Reading text >>
──────────────────────────────

# Date Movie



## Chris (May 30, 2006)

Pretty fuckin' funny. A little over-the-top-stupid at some times, but there's a few scenes that I laughed out loud at.

As a side note, band-camp-chick is pretty fuckin' hot. 

CQ's advice: Rent, don't buy.


----------



## Donnie (May 30, 2006)

note to self... Chris enjoys gay movies.


----------



## Chris (May 31, 2006)

Watch it before you call me a gay movie lover, you gay non-2101-owning-gay-...-fag...-you!

(It's late, I'm out of originality  )


----------



## eleven59 (May 31, 2006)

Hell yes Alyson Hannigan is hot.


----------



## Jesse (May 31, 2006)

boobs.


----------



## Rick (Jun 1, 2006)

It was pretty funny sometimes. I might have to get it, we'll see.


----------



## Nick1 (Dec 8, 2006)

I saw the first 5 min of it and left. Worst movie ever.


----------



## ohio_eric (Dec 8, 2006)

Alyson Hannigan is indeed a hottie. I  redheads.


----------



## goth_fiend (Dec 9, 2006)

I lost IQ watching that pile, not even alyson could save that piece


----------



## mefrommiddleearth (Dec 9, 2006)

Tangent:cris I noticed you've decleared yourself to be the heavy metal jesus this being the case where do I apply for a position either as pope or one of the 13 appostles ('cause 13 is so more metal than 12)


----------



## God Hand Apostle (Dec 9, 2006)

Worst....movie....ever!

──────────────────────────────

Recorded information >>

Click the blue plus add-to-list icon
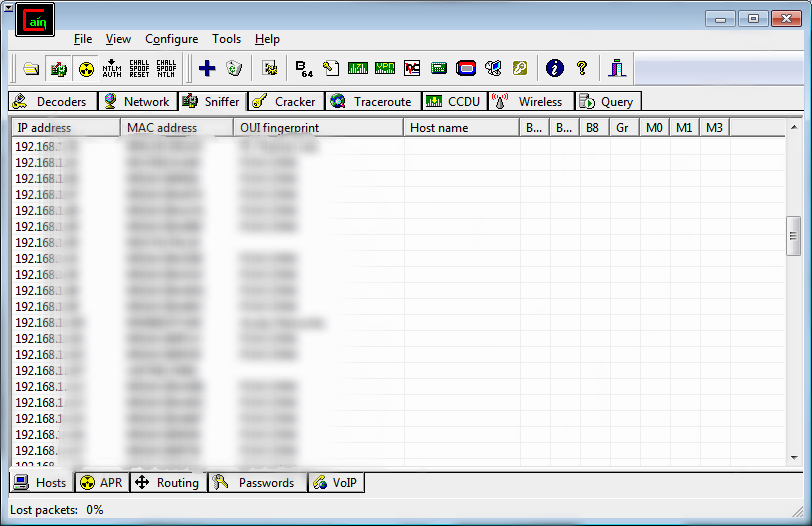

──────────────────────────────

Task 1 >> Decide whether each statement below agrees with the Date Movie thread, answering yes or no and quoting the words of the thread that settle it. (a) The first post recommends renting the movie rather than buying it. (b) Nick1 says he watched the whole movie. (c) Rick says he has decided to buy the movie.
Task 2 >> Write out the Date Movie thread word for word from "## Chris (May 30, 2006)" up to and including "pretty fuckin' hot.".

Final result 1 >>
(a) Yes: "Rent, don't buy."
(b) No: "I saw the first 5 min of it and left."
(c) No: "I might have to get it, we'll see."

Final result 2 >>
## Chris (May 30, 2006)

Pretty fuckin' funny. A little over-the-top-stupid at some times, but there's a few scenes that I laughed out loud at.

As a side note, band-camp-chick is pretty fuckin' hot.